- 47°40′50″N 13°56′10″E﻿ / ﻿47.68056°N 13.93611°E
- Periods: Palaeolithic
- Location: municipality of Grundlsee
- Region: Salzkammergut, Styria, Austria

= Salzofen Cave =

Cave and archaeological site in Austria

Salzofen Cave is an archaeological site in Styria, Austria. It is located in the municipality of Grundlsee at an altitude of approximately 2000 m, about sixty meters below the summit. It is known for its Neolithic and Middle Paleolithic finds of fireplaces, stone tools, and bone tools, the latter dating from 65000 to 31000 BCE.

==Overview==
In 1924 two hunters, who had taken shelter in the cave from a storm found several fossilized bones in the entrance area. They handed them over to Otto Körber, a local school principal from Bad Aussee. Körber visited the site on the next day and immediately began to dig, progressing almost 100 m until summer, unearthing large amounts of bone fossils.
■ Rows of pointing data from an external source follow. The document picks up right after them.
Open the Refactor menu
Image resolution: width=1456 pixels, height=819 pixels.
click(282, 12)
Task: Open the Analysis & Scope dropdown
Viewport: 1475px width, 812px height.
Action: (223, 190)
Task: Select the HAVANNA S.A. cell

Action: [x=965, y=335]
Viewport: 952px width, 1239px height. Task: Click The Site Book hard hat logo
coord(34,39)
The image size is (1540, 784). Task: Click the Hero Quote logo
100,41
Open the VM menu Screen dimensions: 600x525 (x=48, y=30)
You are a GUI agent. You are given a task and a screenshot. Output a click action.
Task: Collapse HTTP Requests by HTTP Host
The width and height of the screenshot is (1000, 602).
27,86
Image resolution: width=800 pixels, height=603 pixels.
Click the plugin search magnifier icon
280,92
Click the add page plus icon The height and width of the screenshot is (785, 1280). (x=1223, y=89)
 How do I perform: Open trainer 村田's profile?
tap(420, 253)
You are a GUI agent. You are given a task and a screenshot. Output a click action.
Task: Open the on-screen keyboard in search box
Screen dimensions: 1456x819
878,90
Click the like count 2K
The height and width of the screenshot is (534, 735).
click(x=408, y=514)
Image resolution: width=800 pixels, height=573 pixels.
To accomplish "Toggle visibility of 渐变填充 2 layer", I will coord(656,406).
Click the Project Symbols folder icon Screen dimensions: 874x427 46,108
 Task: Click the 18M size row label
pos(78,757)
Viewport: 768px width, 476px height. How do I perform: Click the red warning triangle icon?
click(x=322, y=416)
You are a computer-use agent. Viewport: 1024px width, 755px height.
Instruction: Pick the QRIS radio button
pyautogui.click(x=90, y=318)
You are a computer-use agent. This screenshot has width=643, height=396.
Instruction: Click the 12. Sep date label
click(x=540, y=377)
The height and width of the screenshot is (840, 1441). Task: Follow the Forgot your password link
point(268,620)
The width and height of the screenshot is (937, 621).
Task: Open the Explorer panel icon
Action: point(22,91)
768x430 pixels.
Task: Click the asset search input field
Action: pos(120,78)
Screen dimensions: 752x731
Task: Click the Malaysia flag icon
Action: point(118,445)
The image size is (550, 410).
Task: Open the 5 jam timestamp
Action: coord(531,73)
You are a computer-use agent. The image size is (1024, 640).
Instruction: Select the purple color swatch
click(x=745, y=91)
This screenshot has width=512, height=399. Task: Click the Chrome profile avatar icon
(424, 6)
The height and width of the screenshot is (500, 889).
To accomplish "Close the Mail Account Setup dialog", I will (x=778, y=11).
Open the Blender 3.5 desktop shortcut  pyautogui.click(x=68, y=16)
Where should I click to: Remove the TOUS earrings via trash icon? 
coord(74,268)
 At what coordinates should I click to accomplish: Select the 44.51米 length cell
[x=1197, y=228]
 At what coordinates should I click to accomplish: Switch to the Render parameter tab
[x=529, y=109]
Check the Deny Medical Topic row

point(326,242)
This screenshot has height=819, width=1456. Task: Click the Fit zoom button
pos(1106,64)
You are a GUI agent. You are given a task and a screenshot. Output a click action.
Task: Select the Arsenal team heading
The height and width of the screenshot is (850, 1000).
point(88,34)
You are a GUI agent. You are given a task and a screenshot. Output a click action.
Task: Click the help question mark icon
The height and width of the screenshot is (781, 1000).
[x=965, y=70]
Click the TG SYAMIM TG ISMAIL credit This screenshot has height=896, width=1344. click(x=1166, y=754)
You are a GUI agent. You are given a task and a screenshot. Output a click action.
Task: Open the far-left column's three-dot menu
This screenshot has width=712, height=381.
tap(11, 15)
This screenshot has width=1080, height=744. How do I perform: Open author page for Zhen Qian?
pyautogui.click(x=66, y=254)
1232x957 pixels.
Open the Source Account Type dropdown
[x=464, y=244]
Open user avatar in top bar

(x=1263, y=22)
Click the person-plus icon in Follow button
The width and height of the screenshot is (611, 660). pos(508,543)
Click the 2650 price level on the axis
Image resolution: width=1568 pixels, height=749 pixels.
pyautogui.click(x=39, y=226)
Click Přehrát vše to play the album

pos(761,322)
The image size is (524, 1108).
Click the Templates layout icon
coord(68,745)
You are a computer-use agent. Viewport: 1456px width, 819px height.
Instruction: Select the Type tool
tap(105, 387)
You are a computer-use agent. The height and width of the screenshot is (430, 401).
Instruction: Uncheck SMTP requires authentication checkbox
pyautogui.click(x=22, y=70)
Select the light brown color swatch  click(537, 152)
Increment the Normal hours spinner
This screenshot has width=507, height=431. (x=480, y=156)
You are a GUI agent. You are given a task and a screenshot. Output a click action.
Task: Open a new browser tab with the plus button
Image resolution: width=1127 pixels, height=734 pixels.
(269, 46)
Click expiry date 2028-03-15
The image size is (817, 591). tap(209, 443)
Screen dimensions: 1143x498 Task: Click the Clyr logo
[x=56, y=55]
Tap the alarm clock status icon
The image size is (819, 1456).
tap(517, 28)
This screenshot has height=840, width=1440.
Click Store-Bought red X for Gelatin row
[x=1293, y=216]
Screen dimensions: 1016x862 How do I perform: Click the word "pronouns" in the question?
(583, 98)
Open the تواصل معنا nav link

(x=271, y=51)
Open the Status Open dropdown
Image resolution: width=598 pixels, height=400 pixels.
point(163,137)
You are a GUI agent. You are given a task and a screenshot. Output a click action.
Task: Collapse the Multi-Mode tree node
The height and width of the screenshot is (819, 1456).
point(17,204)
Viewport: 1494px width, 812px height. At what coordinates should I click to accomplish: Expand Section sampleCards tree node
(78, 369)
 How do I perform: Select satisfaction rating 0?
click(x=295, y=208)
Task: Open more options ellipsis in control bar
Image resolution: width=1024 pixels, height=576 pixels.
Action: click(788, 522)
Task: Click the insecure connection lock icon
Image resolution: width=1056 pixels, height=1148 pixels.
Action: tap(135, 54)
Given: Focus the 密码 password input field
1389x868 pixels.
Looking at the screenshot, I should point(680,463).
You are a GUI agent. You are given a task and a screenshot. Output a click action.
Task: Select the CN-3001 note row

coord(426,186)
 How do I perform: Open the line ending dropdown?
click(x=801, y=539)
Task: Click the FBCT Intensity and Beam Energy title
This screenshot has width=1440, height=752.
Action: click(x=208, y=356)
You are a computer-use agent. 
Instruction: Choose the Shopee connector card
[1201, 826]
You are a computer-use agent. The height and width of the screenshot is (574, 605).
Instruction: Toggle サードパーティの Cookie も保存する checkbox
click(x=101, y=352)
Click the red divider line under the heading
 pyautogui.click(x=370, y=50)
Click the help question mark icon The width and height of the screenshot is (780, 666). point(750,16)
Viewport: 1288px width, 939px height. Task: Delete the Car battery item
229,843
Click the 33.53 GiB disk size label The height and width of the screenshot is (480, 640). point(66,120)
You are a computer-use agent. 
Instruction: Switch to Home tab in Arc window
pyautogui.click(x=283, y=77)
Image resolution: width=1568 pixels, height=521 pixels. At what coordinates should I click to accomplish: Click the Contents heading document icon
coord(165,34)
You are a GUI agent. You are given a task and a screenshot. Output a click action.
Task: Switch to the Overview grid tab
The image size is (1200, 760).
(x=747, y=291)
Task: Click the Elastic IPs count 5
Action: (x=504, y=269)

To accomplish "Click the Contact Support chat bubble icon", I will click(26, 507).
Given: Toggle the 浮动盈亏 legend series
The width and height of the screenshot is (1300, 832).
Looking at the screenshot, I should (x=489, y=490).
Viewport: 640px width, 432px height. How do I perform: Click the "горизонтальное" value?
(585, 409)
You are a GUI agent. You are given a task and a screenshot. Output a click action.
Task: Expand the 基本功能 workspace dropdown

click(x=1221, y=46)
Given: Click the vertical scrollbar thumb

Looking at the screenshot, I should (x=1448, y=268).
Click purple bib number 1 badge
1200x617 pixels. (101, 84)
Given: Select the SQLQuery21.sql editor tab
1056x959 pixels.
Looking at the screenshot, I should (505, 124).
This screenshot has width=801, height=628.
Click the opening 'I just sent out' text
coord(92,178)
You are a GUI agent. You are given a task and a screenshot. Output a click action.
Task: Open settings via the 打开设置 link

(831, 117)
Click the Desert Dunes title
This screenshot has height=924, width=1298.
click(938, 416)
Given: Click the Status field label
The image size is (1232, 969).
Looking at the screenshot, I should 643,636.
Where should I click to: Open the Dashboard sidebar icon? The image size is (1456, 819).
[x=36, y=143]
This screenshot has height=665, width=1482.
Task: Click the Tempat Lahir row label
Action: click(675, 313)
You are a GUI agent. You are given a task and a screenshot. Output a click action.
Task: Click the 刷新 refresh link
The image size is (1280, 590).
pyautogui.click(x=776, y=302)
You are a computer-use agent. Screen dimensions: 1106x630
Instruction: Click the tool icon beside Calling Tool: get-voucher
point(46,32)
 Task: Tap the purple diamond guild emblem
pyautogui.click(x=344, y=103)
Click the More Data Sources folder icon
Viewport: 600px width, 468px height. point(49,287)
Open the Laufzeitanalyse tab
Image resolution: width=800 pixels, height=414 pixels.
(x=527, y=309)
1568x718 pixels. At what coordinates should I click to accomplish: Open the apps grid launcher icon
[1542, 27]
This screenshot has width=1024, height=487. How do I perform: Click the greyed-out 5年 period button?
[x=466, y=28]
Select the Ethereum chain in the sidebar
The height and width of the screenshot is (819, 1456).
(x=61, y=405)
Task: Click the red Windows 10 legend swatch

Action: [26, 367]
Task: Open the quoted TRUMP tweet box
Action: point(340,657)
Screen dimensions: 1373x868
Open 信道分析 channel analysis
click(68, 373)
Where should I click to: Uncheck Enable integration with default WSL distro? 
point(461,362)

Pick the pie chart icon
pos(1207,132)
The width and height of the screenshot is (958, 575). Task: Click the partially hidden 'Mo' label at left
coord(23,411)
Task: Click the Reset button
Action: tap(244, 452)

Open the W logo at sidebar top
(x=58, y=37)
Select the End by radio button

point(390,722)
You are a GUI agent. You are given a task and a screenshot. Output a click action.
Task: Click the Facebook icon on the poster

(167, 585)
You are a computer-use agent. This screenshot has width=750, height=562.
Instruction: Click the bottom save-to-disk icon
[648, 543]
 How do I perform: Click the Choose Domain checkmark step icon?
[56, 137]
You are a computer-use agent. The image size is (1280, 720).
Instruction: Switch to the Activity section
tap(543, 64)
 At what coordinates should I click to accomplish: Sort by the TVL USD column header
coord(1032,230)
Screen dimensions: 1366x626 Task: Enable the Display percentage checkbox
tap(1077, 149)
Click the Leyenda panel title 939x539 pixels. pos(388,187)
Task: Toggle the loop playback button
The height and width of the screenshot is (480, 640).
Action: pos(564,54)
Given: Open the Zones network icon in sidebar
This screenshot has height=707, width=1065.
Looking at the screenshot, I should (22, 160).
He soon realized, that most of the faunal remains are to be attributed to an interglacial period. The vast majority of the bones belonged to cave bears, and Körber was able to reconstruct an entire cave skeleton from his findings. In deeper and older layers, he discovered bone fossils of wolf, marten, Alpine ibex and a complete wolverine skeleton. In 1934 Körber found the first and for him only object made by prehistoric humans, a scraper made of horn although numerous charcoal fragments and burnt bones lead him to conclude, that he had found one of the most elevated occupation sites of Paleo-humans in Europe. During 1939, 1948 to 1953 and 1956 to 1964 excavations took place under the leadership of Kurt Ehrenberg. He found assemblages of tools and objects and suspiciously arrangements of bear skulls, that could only be attributed to human activity.